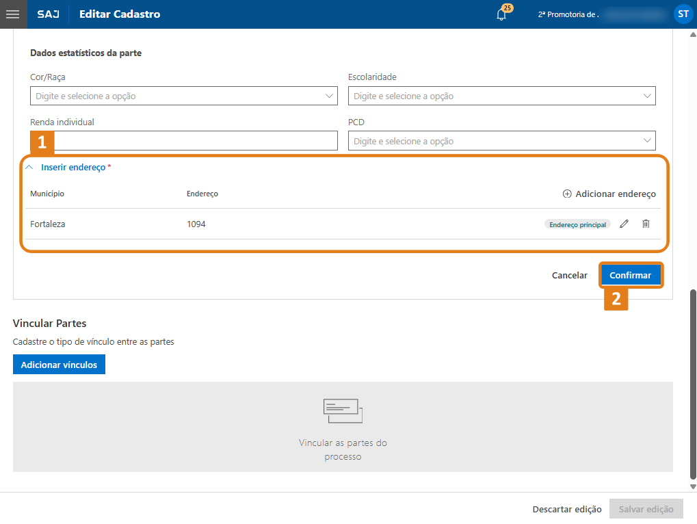Open the notifications bell

tap(502, 14)
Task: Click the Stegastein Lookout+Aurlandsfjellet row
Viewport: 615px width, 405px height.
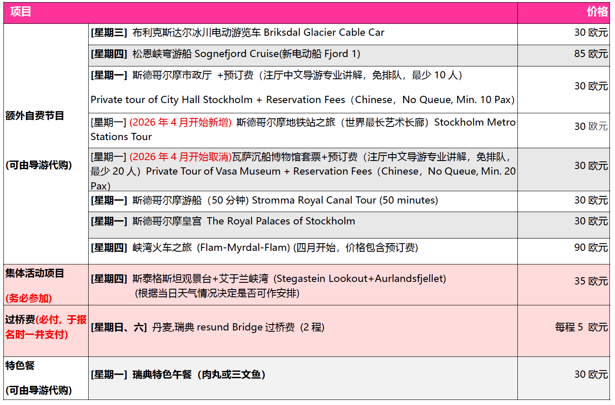Action: (x=269, y=279)
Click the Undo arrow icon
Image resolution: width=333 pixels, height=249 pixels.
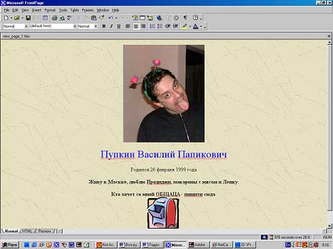111,18
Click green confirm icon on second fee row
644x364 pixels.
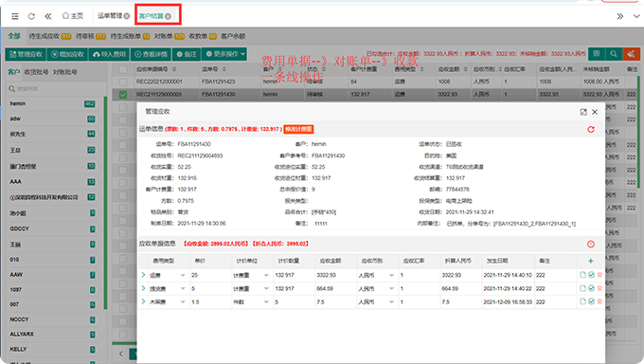pyautogui.click(x=591, y=288)
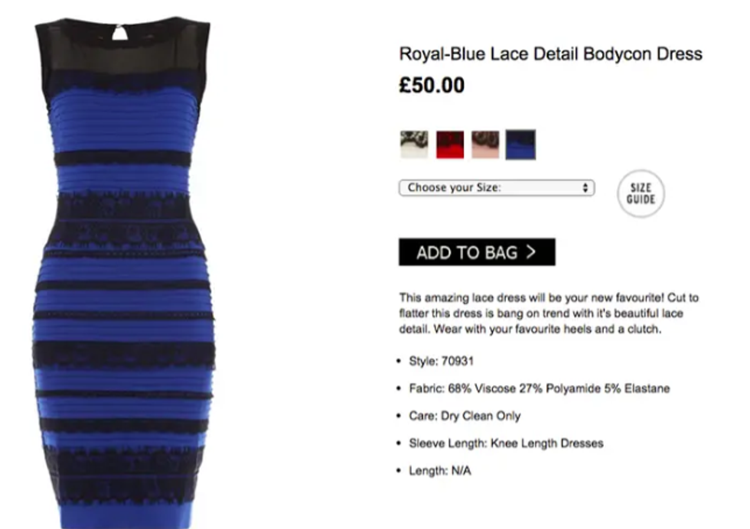Select the cream lace colour swatch
Screen dimensions: 750x529
point(414,144)
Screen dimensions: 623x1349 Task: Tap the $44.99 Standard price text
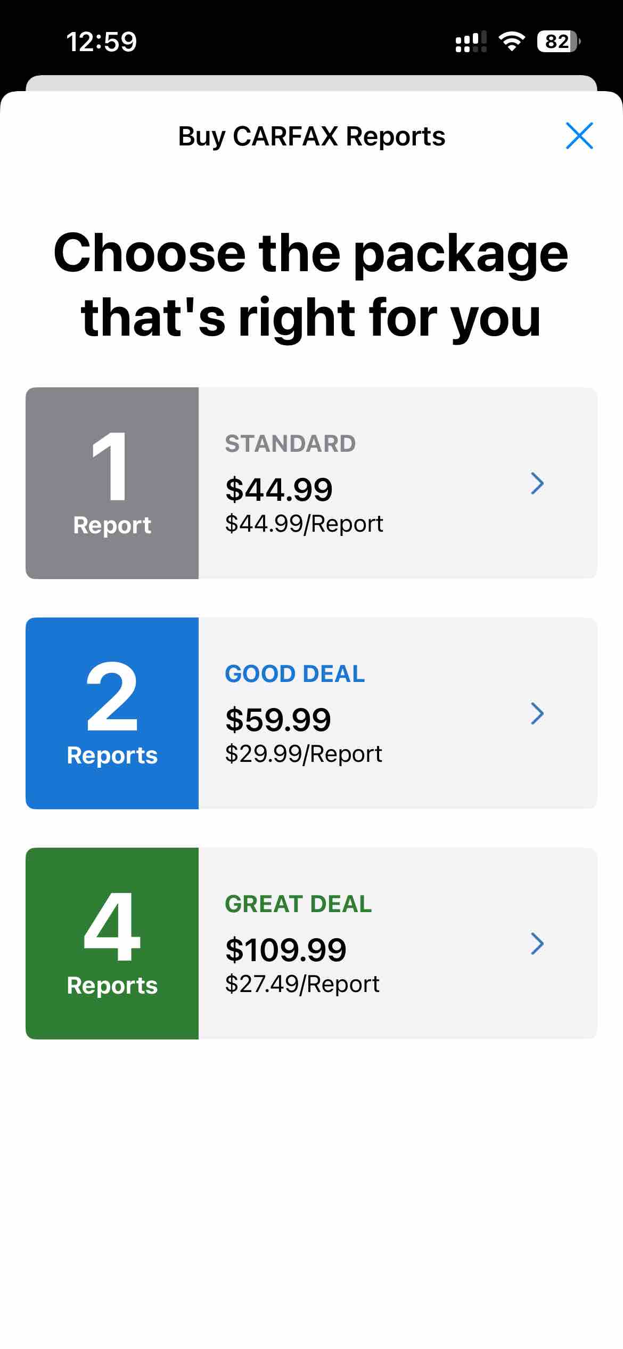[279, 489]
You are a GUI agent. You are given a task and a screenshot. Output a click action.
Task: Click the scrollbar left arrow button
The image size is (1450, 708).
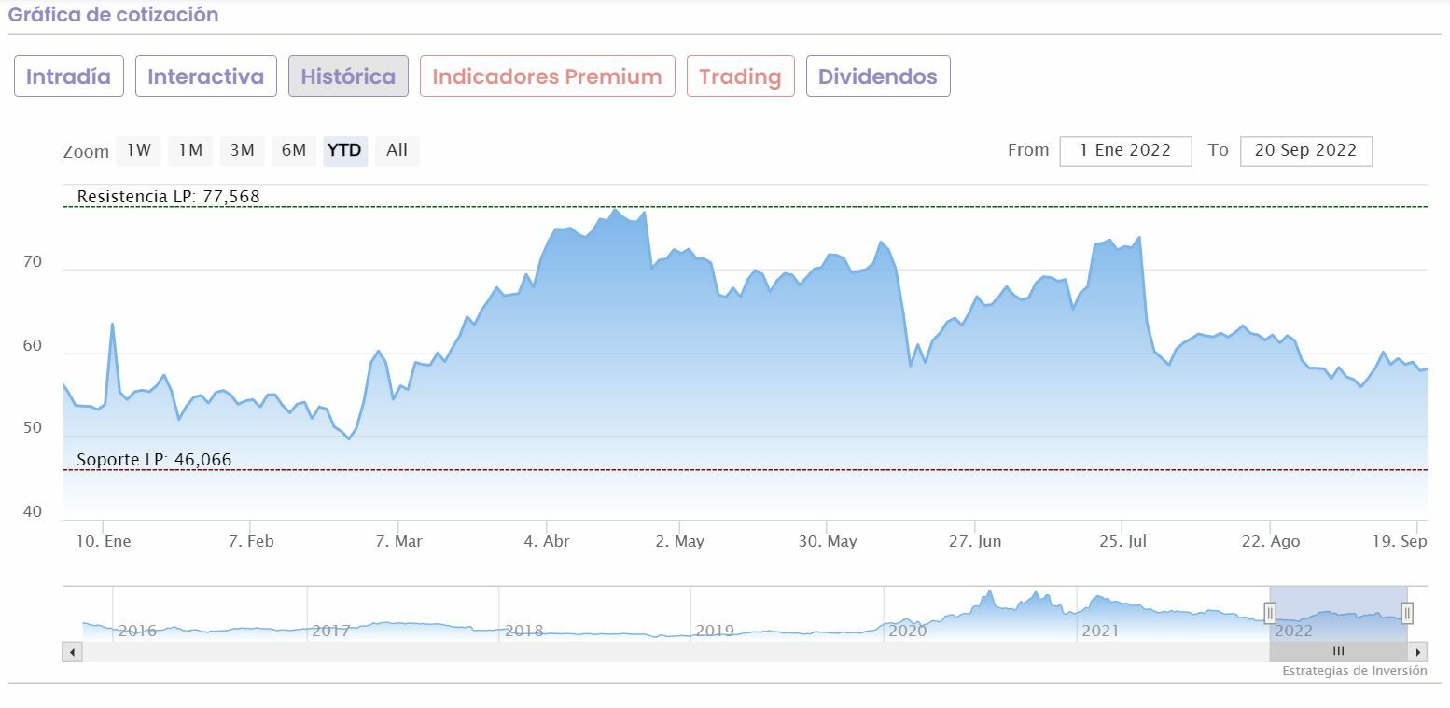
################
§ Task: With the pictures omitted, restate word for word the lines above from the line that has "Task: Click the Stegastein" up to and including the line that has "You are a GUI", and no other lines.

§ Response below:
Task: Click the Stegastein Lookout+Aurlandsfjellet row
Viewport: 615px width, 405px height.
Action: (x=269, y=279)
Click the Undo arrow icon
Image resolution: width=333 pixels, height=249 pixels.
111,18
Click green confirm icon on second fee row
644x364 pixels.
pyautogui.click(x=591, y=288)
Select the cream lace colour swatch
Screen dimensions: 750x529
point(414,144)
Screen dimensions: 623x1349 Task: Tap the $44.99 Standard price text
[279, 489]
You are a GUI agent. You are given a task and a screenshot. Output a click action.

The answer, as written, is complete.